Auch der mächtige Vorsitzende des Wächterrates, Akbar Rafsandschani, der als pragmatisch und an besseren Beziehungen zum Westen interessiert eingeschätzt wird, stellte sich öffentlich hinter die Entscheidung: Er warf dem Westen am Donnerstag in einer Predigt „koloniale Mentalität“ vor, die darauf aus sei, islamischen Nationen atomare Technik vorzuenthalten und ihre Unterentwicklung fortzuschreiben. Iran werde sich nicht beugen, denn das Nuklearprogramm entspreche dem „Wunsch der Nation“. Die Reformer in Iran haben sich in der Frage dagegen zurückgehalten, fürchten jedoch eine weitere Isolation Irans.

Auch die arabische Welt hat sich in dem Streit bisher wenig zu Wort gemeldet. Doch fürchten die zumeist sunnitisch dominierten Golfstaaten allgemein die Stärkung Irans und der Schiiten in Irak. Nach Ansicht Mojtahedsadehs hat die „traditionelle Rivalität“ zwischen Iran und der arabischen Welt zwar die Grundlage verloren. Das arabische Misstrauen gegenüber den „leeren Slogans“ der islamischen Revolution habe zum Iran-Irak-Krieg geführt und daraus habe man Lehren gezogen, glaubt Mojtahedsadeh. Daher führe es auch nicht zu Ängsten in der arabischen Welt, dass der Westen Irans Beteuerungen, kein militärisches Atomprogramm anzustreben, nicht glaube.

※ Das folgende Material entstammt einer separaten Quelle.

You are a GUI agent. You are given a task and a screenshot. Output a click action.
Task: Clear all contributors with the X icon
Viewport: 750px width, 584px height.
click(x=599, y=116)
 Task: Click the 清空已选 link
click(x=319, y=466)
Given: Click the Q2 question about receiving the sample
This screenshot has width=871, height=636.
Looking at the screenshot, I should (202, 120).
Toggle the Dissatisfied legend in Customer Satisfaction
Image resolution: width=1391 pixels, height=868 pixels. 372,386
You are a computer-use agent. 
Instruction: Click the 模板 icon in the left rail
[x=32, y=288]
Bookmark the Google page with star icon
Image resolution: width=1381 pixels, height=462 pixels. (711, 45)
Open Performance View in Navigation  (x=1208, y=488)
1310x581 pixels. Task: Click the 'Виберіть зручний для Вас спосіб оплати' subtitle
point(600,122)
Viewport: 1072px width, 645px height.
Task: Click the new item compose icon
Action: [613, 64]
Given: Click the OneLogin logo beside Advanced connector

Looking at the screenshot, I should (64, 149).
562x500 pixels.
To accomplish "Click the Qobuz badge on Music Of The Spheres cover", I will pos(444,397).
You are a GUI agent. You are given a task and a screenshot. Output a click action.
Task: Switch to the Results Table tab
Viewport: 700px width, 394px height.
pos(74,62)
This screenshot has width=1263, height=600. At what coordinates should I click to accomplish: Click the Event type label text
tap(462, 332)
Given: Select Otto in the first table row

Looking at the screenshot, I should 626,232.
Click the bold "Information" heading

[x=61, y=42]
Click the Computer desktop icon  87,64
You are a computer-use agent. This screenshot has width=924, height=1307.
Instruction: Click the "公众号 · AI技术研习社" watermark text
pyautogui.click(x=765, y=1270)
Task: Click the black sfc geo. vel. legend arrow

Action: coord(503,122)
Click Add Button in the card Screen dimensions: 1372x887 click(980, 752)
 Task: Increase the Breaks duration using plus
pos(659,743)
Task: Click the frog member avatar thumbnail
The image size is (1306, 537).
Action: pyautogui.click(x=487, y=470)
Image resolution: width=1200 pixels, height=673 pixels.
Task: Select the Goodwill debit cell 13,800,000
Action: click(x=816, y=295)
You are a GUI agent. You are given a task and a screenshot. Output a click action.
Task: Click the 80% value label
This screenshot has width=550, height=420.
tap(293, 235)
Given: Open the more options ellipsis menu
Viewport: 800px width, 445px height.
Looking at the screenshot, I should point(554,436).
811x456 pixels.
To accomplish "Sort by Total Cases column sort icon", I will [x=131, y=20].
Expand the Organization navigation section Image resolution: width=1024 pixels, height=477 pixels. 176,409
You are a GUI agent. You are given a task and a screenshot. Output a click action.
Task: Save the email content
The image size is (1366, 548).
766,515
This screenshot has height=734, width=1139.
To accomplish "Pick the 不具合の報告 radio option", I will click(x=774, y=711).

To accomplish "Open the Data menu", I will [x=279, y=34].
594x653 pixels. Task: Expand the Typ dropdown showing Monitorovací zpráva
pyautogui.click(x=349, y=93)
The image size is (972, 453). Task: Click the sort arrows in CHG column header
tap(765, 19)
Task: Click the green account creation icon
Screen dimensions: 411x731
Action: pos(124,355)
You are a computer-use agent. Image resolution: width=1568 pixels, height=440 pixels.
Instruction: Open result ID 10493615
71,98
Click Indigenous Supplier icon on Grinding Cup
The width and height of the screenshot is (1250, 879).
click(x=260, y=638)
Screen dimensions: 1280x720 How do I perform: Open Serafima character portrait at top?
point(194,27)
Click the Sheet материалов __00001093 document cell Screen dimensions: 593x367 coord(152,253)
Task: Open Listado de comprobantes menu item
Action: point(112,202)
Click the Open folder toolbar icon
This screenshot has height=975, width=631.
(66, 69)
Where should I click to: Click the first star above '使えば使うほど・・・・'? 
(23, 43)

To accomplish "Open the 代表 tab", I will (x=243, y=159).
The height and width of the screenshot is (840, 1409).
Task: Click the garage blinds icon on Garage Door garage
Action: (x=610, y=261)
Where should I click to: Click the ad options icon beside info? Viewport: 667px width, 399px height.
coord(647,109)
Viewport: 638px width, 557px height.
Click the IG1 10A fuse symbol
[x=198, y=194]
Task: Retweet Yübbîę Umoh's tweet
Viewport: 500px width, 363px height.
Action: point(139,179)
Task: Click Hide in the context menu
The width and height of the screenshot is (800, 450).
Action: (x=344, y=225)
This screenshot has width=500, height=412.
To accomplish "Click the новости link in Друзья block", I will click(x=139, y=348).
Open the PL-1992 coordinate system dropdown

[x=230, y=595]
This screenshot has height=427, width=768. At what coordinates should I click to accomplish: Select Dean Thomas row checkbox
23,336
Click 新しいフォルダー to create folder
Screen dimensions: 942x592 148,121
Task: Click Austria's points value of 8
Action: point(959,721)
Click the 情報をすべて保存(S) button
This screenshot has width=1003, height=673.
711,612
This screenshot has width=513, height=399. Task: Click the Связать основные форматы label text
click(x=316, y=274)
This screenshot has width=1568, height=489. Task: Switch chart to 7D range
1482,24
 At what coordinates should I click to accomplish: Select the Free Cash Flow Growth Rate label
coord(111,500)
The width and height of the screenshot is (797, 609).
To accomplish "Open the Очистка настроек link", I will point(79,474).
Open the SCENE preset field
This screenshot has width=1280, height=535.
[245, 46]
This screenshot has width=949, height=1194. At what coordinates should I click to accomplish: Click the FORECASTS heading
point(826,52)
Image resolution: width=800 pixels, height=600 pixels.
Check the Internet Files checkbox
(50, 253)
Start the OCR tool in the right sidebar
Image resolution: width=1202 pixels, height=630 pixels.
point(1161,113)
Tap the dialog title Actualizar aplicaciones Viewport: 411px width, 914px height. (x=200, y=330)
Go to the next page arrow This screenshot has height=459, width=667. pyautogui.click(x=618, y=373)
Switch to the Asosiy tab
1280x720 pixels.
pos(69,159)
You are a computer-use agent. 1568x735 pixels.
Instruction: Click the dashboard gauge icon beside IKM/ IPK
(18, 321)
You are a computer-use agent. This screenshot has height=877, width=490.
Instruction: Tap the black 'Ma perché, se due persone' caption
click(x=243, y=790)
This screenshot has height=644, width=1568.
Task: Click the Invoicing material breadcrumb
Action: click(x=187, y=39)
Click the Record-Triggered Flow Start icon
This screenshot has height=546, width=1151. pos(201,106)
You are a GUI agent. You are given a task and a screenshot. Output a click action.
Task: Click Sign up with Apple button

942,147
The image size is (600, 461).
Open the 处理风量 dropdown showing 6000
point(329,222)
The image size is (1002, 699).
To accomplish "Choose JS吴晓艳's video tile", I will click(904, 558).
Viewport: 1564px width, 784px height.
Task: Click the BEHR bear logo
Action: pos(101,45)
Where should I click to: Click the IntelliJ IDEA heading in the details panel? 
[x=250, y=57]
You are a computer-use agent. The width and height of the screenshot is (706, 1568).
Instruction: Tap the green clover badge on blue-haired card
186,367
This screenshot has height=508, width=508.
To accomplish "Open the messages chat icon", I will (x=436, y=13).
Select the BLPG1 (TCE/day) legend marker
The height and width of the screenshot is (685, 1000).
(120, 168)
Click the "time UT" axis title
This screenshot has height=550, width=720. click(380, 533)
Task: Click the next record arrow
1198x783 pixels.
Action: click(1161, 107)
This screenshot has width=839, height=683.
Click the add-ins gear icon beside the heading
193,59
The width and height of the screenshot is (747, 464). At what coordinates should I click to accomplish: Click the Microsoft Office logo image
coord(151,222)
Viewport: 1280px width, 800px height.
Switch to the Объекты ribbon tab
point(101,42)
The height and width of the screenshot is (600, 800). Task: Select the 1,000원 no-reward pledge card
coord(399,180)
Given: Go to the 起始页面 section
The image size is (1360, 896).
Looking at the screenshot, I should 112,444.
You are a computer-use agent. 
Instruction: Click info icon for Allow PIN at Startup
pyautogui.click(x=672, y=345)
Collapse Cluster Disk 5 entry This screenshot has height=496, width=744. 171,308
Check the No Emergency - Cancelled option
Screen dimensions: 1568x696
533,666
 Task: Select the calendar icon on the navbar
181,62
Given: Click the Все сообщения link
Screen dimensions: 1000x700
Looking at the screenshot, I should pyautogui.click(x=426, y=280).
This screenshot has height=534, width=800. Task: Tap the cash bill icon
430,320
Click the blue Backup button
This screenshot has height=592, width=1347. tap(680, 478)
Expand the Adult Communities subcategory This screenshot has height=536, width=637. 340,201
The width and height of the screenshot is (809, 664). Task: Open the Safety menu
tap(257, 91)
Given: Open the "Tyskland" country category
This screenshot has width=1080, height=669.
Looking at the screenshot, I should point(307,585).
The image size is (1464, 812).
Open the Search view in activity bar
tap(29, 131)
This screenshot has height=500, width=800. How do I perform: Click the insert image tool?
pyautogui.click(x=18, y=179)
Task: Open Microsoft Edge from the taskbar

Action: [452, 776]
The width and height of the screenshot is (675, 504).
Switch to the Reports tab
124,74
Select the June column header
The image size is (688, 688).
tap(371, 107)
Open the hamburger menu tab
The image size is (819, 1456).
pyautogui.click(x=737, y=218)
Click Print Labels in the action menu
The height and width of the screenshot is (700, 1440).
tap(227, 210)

Analysten in Saudi-Arabien sehen das anders. Sie haben immer wieder ihrer Furcht Ausdruck verliehen, der benachbarte Iran könne Atommacht werden. Allerdings ist das Entsetzen in der arabischen Welt über die amerikanische Unterstützung Israels und die US-Besetzung des Iraks so groß, dass arabische Politiker kaum wagen, sich öffentlich in dem Streit auf die Seite Washingtons zu stellen. Ebenso wie nach Ahmadinedschads anti-israelischen Äußerungen hüllt man sich in Schweigen.